61st Lieutenant Governor of Connecticut
- In office January 3, 1883 – January 8, 1885
- Governor: Thomas M. Waller
- Preceded by: William H. Bulkeley
- Succeeded by: Lorrin A. Cooke

Personal details
- Born: January 14, 1841
- Died: September 20, 1906 (aged 65)
- Party: Democratic Party
- Spouse: Julia Ella Gallup Sumner
- Children: William Gallup Sumner; Julia Ella Sumner;

= George G. Sumner =

American politician (1841–1906)

George G. Sumner (January 14, 1841 - September 20, 1906) was an American politician who was the 61st Lieutenant Governor of Connecticut from 1883 to 1885.

==Early and personal life==
Sumner was born in Hebron, Connecticut, on January 14, 1841. A native of Bolton, Connecticut, he moved to Hartford as a young man, was admitted to the bar in 1864 and began to practice law. He married Julia Ella Gallup and they had two children, William Gallup Sumner and Julia Ella Sumner.

==Career==
Elected to the Connecticut House of Representatives as a Democrat in 1867, Sumner served as representative for Bolton.
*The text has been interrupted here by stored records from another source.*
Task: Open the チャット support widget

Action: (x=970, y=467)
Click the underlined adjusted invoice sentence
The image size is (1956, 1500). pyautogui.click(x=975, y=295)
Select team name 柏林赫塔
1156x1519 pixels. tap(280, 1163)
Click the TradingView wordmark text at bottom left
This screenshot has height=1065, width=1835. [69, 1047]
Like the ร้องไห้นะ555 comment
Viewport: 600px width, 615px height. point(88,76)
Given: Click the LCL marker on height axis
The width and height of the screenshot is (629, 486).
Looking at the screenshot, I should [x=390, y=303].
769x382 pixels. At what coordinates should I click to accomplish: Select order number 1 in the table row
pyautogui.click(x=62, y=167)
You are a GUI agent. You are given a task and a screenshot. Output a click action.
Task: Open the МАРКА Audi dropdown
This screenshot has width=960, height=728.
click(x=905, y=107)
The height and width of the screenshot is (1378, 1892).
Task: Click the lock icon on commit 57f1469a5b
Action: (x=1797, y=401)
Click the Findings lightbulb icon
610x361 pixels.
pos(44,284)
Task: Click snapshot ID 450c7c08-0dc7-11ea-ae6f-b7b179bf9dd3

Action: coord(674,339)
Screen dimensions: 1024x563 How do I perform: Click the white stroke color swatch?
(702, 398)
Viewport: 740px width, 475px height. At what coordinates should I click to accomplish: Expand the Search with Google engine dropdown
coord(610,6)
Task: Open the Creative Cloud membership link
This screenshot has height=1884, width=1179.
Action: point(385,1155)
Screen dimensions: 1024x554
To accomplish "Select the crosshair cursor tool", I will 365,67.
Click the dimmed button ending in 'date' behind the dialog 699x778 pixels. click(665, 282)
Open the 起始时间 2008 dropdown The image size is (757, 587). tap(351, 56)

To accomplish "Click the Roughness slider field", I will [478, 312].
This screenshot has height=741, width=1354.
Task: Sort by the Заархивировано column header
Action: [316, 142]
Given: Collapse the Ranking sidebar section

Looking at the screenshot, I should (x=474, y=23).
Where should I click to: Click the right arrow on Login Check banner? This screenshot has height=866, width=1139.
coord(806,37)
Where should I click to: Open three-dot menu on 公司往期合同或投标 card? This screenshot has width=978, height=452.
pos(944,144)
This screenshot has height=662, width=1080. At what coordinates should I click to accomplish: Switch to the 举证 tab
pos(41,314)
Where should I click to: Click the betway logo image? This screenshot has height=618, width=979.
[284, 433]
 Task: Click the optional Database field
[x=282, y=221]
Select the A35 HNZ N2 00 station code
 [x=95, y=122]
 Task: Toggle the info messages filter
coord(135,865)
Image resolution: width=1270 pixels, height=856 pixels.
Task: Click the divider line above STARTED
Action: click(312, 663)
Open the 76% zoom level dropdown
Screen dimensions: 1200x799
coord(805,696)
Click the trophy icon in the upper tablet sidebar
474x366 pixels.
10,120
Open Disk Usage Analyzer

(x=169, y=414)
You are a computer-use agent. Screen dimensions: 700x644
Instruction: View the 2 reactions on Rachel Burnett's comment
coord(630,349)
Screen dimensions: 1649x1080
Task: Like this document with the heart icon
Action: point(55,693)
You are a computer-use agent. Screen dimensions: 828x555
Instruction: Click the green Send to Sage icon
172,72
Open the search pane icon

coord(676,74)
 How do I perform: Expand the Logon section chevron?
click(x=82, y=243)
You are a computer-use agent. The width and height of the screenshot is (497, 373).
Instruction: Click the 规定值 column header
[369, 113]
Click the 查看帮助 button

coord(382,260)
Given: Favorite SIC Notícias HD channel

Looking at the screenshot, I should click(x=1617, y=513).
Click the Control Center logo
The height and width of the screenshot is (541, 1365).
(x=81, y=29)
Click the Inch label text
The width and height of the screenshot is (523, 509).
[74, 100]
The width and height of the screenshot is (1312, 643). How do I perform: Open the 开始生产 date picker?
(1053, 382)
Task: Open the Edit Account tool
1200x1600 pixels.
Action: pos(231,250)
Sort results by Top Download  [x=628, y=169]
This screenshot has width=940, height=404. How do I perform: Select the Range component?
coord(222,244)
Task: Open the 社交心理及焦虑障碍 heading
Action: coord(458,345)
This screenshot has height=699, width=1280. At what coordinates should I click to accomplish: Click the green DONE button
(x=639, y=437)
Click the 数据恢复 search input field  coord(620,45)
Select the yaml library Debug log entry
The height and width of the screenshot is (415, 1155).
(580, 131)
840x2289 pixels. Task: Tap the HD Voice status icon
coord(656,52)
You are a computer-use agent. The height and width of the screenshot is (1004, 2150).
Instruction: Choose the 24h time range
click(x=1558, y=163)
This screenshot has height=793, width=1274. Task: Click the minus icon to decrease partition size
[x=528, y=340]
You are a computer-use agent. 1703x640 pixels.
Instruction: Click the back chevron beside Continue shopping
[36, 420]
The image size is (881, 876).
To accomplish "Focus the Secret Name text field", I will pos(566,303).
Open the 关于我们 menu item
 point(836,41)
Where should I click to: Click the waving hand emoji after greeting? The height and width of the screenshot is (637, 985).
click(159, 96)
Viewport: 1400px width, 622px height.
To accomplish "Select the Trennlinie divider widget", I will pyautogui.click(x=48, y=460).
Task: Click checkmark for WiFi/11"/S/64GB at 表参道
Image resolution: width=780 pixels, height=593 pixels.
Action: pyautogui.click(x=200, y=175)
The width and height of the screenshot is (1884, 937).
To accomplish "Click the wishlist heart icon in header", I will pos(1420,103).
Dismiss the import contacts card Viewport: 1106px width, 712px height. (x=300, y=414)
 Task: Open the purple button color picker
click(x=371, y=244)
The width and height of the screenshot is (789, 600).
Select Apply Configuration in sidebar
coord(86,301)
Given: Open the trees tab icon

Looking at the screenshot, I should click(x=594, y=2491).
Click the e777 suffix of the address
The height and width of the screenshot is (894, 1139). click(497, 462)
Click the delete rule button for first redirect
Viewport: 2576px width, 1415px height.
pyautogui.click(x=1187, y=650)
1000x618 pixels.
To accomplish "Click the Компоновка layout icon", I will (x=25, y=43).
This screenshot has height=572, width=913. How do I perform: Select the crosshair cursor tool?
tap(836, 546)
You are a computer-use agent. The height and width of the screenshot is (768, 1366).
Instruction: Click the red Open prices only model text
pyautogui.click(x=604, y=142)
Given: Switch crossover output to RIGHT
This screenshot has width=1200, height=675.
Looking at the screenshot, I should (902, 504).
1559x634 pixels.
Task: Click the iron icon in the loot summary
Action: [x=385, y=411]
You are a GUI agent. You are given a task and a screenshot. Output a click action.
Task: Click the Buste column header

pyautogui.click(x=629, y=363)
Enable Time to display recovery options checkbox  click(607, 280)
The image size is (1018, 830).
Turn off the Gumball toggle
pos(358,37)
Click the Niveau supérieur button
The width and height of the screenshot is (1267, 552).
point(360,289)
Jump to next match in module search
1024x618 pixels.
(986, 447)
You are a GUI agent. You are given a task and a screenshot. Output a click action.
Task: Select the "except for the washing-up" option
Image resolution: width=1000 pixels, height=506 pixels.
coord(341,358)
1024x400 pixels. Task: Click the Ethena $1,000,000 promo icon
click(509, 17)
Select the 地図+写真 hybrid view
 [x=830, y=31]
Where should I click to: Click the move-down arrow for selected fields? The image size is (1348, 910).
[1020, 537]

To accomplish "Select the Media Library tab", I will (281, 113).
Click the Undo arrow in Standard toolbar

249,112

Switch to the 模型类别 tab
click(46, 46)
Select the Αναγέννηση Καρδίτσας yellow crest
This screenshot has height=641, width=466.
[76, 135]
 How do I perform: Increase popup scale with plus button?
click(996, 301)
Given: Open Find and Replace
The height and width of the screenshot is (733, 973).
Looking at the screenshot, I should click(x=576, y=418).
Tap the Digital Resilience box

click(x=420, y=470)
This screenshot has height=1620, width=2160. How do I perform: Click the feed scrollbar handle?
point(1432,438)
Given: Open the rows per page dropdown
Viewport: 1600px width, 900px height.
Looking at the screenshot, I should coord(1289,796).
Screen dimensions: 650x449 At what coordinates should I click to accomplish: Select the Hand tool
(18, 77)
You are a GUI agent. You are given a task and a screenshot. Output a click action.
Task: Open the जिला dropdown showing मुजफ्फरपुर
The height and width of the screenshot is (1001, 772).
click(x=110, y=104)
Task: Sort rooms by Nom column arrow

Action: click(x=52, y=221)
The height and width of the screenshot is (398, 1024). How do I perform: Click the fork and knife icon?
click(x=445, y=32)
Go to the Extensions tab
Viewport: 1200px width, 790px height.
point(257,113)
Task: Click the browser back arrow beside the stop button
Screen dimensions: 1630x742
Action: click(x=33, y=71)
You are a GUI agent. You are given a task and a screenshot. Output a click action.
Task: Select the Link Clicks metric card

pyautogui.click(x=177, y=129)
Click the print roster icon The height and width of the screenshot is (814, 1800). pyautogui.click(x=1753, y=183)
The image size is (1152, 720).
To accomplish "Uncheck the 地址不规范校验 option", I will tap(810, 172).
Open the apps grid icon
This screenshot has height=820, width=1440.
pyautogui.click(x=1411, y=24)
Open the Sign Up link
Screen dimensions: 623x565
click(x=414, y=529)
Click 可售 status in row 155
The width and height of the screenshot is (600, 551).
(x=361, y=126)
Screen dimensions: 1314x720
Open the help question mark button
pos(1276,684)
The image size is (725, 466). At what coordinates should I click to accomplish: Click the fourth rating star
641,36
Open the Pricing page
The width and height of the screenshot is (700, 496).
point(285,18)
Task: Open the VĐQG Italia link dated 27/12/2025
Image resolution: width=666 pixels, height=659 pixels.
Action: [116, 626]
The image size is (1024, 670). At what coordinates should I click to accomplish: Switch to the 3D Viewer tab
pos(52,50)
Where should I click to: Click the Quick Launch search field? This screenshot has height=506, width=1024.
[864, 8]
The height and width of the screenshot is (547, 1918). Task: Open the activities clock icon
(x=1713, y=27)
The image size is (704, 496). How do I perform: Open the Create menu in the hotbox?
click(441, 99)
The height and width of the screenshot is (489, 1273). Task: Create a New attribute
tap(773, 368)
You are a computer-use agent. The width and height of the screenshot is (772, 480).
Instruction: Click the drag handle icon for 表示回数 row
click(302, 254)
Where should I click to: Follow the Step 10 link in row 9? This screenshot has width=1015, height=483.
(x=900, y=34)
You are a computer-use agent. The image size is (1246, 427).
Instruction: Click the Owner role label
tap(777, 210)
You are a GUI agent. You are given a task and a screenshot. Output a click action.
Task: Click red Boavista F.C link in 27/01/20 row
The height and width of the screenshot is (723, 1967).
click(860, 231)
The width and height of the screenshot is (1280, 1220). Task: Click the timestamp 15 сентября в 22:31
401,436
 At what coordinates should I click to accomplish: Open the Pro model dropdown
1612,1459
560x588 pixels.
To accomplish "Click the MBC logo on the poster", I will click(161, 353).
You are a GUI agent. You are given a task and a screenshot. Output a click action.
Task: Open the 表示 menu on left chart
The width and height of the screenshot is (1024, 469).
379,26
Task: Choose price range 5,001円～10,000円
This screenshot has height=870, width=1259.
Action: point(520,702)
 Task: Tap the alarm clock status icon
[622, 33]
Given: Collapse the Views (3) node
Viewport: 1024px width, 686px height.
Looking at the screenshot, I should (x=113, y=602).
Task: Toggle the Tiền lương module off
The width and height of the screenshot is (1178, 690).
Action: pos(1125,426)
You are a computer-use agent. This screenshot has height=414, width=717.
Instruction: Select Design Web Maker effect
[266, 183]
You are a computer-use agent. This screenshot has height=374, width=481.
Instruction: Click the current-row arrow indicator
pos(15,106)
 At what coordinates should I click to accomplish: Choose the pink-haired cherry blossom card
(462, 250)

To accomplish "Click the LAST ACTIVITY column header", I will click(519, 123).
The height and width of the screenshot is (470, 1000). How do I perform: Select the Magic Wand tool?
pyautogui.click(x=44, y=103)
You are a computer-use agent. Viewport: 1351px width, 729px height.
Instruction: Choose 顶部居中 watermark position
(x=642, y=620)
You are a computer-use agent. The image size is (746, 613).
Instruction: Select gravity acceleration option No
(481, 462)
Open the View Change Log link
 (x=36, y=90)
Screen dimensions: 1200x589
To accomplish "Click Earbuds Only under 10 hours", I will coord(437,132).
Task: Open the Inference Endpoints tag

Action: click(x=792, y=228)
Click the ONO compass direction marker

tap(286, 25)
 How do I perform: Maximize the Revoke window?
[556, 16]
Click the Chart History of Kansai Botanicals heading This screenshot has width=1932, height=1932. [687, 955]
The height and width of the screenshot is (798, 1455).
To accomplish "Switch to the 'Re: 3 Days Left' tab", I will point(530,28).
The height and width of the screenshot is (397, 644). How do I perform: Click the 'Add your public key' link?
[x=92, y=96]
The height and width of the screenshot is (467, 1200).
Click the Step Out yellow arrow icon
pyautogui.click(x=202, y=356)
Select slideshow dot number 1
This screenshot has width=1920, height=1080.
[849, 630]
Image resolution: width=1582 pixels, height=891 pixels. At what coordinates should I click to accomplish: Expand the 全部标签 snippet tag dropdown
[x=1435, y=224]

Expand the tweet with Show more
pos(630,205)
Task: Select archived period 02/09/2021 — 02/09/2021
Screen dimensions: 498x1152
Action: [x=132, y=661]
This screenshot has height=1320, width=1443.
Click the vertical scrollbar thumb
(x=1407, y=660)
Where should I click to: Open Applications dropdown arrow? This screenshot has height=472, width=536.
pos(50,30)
He was elected mayor of Hartford in 1878 in a race against Morgan Bulkeley, who would succeed Sumner as mayor and later become governor of Connecticut. He was mayor from 1878 until 1880.

In 1882, he was nominated for Lieutenant Governor of Connecticut on the ticket with Thomas M. Waller and was elected by a large majority. It was the personal popularity of Sumner who carried the ticket through. Waller and Sumner served for one period, from January 3, 1883, to January 8, 1885.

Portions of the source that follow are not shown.